A state government initiative in Udupi district’s Varanga, Mala and Jadkal villages is building community capacity through ecotourism. Along the lines of Meghalaya’s ‘cleanest village’ tourism campaign, the project could serve as a key economic driver by actively engaging local people to showcase and conserve the ecosystem of the Western Ghats.

The district administration is planning to launch the project, which has already started in Mala village, within a couple of weeks.

Ecotourism can support local communities and preserve natural habitats while offering a learning experience to visitors. Activities can include trekking, rafting, rappelling, camping and interacting with locals, with sustainability at the core. The immersive experience has been promoted as a means for local and indigenous people to make a living.

Purushottham Adve, an artist from Mala who is part of the initiative, cited the clean village concept in Meghalaya as an example of the potential of ecotourism. “The money raised from tickets and tourists is used to develop the villages.
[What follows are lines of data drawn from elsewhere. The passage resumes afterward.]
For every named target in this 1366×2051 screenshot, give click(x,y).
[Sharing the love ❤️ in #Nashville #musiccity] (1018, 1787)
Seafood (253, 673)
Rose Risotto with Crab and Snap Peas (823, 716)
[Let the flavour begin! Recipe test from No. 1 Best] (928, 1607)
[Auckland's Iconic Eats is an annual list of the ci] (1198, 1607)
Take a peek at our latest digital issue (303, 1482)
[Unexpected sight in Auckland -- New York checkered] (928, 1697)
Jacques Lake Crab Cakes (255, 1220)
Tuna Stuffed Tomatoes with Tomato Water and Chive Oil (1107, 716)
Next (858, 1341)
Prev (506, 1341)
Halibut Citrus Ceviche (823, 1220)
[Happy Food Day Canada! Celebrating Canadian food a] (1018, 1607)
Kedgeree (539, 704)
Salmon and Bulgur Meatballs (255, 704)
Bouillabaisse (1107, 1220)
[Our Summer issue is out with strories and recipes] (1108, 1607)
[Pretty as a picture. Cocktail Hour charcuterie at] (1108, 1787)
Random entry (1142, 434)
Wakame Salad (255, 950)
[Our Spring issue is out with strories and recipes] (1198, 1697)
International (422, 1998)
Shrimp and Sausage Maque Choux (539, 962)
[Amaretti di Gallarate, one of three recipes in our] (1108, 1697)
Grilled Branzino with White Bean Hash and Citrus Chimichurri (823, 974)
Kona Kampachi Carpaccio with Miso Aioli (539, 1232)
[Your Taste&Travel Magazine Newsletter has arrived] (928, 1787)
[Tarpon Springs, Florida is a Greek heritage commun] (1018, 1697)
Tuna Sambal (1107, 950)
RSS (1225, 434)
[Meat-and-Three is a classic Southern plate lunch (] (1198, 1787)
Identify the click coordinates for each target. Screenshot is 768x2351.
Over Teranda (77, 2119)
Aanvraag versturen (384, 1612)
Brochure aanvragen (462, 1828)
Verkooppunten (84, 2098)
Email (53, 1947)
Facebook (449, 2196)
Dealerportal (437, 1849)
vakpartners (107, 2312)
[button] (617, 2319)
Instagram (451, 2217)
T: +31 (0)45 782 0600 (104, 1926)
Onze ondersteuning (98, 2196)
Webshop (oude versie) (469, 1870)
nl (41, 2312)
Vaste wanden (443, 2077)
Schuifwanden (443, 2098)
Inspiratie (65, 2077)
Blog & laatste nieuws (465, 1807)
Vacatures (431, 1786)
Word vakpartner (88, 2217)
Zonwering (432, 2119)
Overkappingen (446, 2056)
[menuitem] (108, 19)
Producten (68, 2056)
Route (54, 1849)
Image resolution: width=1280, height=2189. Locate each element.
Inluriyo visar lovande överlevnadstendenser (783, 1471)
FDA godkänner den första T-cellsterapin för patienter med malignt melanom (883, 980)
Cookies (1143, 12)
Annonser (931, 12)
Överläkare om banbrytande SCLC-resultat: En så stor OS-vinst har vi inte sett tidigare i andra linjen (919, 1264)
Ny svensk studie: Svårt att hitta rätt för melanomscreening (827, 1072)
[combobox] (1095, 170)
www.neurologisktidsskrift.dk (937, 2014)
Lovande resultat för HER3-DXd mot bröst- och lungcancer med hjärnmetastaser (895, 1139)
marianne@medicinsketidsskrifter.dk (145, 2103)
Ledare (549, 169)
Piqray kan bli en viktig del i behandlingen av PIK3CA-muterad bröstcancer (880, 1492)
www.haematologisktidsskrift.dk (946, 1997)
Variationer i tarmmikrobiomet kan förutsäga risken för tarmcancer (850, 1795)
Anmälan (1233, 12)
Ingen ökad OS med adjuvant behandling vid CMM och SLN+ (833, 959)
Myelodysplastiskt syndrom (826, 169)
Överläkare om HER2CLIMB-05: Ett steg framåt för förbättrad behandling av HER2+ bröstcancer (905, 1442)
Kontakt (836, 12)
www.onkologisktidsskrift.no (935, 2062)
The self-sufficiency of these villages should be shared with the world,” he said.

The topography of the Western Ghats region is exceptional, and the public is now becoming aware of its value. Similar to the Northeast, varying landscapes, including mountains, waterfalls, wooden bridges, huts, and tiled houses can also be found in Mala, Varanga and Jadkal.

In terms of biodiversity, the different habitats found in the Western Ghats, ranging from evergreen forests to islands near the coast, have proven to be suitable for
a variety of birds and animals.

The food, culture and sense of community can also add to the appeal, as visitors can experience them first-hand.

Udupi deputy commissioner Kurma Rao M said the project will be expanded to include other villages near the Western Ghats. “The district is endowed with natural beauty, which offers opportunities for ecotourism,” he said.

Village participation is critical to ecotourism, he emphasized. “It is similar to village tourism in that most of the work and responsibilities are carried out by trained villagers. The forest department is also involved, as village forest committees will conduct the training,” Rao added.

The goal of the initiative is to build community capacity through culture and the arts, as well as to expand opportunities for creative activities to serve as an economic driver in the community, said Clifford Lobo, assistant director of tourism.

As of now, several heritage houses have been abandoned due to migration. These houses can serve as ideal venues to introduce tourists to the concepts of simple living and coexistence with nature. Traditional crafts such as basket-weaving and pottery will be taught.

Bird-watching and other nature-based activities can also be enjoyed. “Home stays are usually expensive and solely for business purposes. Instead, the concept of community life, in which the villagers are involved and treat guests like family members, will provide a completely different experience,” Adve added.